The bank also announced that it had received an in-principle approval from the Securities and Exchange Board of India to sponsor a mutual fund and set up an asset management company and a trustee company. Speaking to journalists after the results, managing director and chief executive officer Rana Kapoor touched upon why the bank’s operating expenses increased during the quarter, his outlook on the bank’s net interest margin (NIM) and the $1-billion fund-raising plan it had chalked out in June. Excerpts…
You have already announced your plans of raising $1 billion of capital during the current financial year. How will the fund-raising take place and by when?
Some of you will recall that we did our qualified institutional placement (QIP) of $225 million in January 2010 when our share price was R269.50 apiece, and the price has increased by around four and a half times thereafter. Our last QIP of $500 million in May 2014, which got subscribed five times in seven-and-a-half hours, was done at a price of around R550 per share. Now even that has doubled. So yes, we have reasons to believe that we need a QIP hat-trick. The $1 billion will be entirely raised through a QIP. We are already in talks with investors and the QIP will happen before March 2017. By when will you be launching
Yes Bank credit cards?
We will be launching our credit cards next week and with that, we will have completed our retail product suite. The card will be launched in seven variants with a view of targeting customers across categories.

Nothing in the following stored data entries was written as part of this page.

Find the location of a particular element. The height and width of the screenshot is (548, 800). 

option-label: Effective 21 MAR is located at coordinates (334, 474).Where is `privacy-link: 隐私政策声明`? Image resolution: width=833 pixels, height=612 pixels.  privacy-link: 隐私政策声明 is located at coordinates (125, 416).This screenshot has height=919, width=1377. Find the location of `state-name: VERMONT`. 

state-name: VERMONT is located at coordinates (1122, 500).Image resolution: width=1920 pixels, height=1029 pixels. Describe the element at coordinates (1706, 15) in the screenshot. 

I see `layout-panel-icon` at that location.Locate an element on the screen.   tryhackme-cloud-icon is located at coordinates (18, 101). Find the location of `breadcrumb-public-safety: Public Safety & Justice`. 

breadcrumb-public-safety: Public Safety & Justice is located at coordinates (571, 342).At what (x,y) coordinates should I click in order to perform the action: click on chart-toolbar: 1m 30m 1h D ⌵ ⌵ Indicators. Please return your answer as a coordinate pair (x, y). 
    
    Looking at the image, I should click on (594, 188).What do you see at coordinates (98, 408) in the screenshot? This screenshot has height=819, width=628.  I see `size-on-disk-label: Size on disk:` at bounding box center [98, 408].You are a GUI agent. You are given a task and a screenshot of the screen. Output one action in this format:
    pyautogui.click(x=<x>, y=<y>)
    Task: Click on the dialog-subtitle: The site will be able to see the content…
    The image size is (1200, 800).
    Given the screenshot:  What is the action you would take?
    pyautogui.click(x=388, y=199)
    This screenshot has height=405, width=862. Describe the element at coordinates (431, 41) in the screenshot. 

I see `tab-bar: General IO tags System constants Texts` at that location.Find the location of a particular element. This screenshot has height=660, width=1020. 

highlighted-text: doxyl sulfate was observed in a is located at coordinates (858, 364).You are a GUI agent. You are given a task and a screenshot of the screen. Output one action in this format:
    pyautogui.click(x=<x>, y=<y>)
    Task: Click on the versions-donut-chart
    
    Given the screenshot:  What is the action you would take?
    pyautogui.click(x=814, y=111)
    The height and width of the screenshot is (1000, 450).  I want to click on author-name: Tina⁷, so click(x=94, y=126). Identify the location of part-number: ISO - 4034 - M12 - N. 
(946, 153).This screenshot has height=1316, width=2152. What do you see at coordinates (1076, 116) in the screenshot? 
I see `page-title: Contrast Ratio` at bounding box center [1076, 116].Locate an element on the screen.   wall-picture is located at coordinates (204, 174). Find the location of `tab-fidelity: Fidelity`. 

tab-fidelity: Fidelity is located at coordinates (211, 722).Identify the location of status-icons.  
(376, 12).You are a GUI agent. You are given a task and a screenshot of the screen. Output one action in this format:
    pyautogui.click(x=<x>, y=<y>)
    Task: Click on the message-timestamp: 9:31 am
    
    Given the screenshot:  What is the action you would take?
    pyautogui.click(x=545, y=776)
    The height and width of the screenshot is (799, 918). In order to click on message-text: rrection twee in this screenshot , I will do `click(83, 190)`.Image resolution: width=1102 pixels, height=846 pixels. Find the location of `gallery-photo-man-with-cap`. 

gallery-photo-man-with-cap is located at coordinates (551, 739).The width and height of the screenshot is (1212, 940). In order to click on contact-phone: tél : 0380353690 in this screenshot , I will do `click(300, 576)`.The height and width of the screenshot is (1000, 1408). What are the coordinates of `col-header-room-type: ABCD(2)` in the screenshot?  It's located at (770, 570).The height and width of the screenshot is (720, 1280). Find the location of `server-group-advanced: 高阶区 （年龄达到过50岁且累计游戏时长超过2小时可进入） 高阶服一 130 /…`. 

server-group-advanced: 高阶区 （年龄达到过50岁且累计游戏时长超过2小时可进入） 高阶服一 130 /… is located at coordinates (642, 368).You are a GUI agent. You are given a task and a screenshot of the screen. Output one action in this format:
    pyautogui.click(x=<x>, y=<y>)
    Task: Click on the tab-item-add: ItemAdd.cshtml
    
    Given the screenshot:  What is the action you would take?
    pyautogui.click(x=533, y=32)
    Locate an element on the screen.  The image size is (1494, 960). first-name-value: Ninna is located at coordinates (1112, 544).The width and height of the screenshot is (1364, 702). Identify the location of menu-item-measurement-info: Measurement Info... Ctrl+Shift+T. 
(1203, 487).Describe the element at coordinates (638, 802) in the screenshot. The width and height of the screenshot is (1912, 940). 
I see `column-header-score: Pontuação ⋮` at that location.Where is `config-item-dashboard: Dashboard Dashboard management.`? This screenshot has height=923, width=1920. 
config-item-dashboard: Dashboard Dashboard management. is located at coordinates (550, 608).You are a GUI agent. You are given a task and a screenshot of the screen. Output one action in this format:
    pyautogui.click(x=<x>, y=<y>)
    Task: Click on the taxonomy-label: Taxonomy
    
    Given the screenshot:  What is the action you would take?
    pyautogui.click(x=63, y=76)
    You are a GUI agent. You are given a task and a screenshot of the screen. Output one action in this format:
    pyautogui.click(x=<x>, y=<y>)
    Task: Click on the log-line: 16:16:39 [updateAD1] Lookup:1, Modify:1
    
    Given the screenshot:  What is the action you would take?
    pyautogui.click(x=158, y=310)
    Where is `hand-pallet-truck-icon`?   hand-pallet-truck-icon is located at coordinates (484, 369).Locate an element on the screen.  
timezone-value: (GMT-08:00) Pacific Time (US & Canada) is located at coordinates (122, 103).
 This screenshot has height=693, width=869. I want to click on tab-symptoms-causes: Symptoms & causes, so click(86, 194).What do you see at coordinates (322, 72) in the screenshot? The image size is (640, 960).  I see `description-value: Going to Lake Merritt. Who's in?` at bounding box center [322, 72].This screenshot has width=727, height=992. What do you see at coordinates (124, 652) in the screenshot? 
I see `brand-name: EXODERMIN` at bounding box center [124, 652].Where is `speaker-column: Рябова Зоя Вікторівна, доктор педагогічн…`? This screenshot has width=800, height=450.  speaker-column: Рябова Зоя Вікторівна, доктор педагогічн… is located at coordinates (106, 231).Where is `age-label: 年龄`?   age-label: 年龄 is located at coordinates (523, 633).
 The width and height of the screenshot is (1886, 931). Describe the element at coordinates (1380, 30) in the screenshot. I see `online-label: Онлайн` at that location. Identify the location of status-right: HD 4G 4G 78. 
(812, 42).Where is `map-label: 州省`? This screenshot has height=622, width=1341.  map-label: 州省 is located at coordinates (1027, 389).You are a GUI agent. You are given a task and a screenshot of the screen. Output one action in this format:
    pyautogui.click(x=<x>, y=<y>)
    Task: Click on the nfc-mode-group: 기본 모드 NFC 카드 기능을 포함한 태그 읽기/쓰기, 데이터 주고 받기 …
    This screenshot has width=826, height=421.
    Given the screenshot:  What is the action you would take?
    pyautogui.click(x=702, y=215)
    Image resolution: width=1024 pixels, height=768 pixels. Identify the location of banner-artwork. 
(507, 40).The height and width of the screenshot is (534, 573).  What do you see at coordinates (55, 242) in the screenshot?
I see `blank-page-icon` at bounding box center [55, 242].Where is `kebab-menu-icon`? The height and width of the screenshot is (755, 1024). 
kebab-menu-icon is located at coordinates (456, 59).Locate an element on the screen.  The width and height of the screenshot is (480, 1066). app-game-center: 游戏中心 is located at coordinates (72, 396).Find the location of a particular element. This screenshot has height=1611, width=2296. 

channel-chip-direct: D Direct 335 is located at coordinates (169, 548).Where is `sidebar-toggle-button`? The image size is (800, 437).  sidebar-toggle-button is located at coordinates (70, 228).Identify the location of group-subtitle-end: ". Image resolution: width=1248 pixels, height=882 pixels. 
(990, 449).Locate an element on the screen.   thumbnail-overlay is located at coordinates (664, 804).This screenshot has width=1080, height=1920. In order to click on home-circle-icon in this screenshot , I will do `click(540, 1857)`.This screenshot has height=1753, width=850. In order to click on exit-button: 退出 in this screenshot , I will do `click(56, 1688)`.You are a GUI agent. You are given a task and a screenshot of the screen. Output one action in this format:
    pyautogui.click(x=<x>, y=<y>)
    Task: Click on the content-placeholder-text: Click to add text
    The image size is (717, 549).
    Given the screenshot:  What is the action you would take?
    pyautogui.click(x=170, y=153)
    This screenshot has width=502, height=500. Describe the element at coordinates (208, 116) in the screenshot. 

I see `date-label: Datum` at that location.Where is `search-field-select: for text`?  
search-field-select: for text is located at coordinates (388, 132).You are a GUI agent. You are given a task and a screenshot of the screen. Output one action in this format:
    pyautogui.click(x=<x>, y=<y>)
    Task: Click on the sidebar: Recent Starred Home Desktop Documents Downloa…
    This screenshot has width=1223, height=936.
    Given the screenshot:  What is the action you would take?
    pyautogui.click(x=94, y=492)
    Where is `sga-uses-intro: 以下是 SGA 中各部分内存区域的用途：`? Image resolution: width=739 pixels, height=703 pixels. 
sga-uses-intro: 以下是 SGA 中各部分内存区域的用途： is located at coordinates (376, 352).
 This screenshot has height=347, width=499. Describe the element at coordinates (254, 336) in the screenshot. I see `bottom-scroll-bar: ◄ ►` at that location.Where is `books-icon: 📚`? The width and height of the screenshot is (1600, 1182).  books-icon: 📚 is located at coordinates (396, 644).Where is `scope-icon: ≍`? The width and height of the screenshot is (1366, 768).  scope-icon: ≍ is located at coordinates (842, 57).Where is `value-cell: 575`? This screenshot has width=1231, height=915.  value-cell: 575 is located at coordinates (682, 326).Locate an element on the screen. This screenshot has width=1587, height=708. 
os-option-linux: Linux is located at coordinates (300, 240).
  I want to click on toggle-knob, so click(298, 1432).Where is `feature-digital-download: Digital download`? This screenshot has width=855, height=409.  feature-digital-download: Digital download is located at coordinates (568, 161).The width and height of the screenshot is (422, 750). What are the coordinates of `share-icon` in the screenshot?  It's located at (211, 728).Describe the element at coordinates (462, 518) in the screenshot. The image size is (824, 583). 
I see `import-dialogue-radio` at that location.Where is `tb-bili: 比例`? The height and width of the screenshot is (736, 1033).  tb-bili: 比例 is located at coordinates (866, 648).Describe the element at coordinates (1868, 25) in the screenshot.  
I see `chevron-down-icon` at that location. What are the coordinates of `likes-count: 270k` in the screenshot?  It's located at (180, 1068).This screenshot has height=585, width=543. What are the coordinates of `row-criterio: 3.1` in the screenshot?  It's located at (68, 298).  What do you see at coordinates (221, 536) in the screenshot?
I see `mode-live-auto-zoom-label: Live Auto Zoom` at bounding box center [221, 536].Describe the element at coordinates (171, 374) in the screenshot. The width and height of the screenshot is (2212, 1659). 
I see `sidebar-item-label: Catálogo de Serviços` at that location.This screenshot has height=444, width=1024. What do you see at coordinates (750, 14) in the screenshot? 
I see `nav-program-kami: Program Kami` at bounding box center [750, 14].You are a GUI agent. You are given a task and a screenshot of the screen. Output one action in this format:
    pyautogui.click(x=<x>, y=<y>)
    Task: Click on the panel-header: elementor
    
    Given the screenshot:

Your operating expenses have gone up significantly this quarter. Any particular reason you would attribute this to?
Last year in June, only for that one quarter, our cost-to-income was 43.4%. This quarter it came down to 41.1%. Typically, June has always been a higher cost-to-income quarter because of salary revisions, bonus allocations, etc. Some of it is budgeted and some of it is in excess of the budget. So, usually we find that June as a quarter is not necessarily reflective of a
full-year behaviour and the
medium-to-longer term target of the bank, up till 2020, is to keep our cost-to-income contained anywhere between 39% and 42%.
What is your view on the bank’s net interest margin (NIM) going ahead?
Our NIM at the moment is around 3.4%, same as in the March quarter.
On a year-on-year basis it has expanded by around 10 basis points. Going ahead, NIM is likely rise
further to around 4% levels once our current account and savings account (CASA) ratio touches 40%.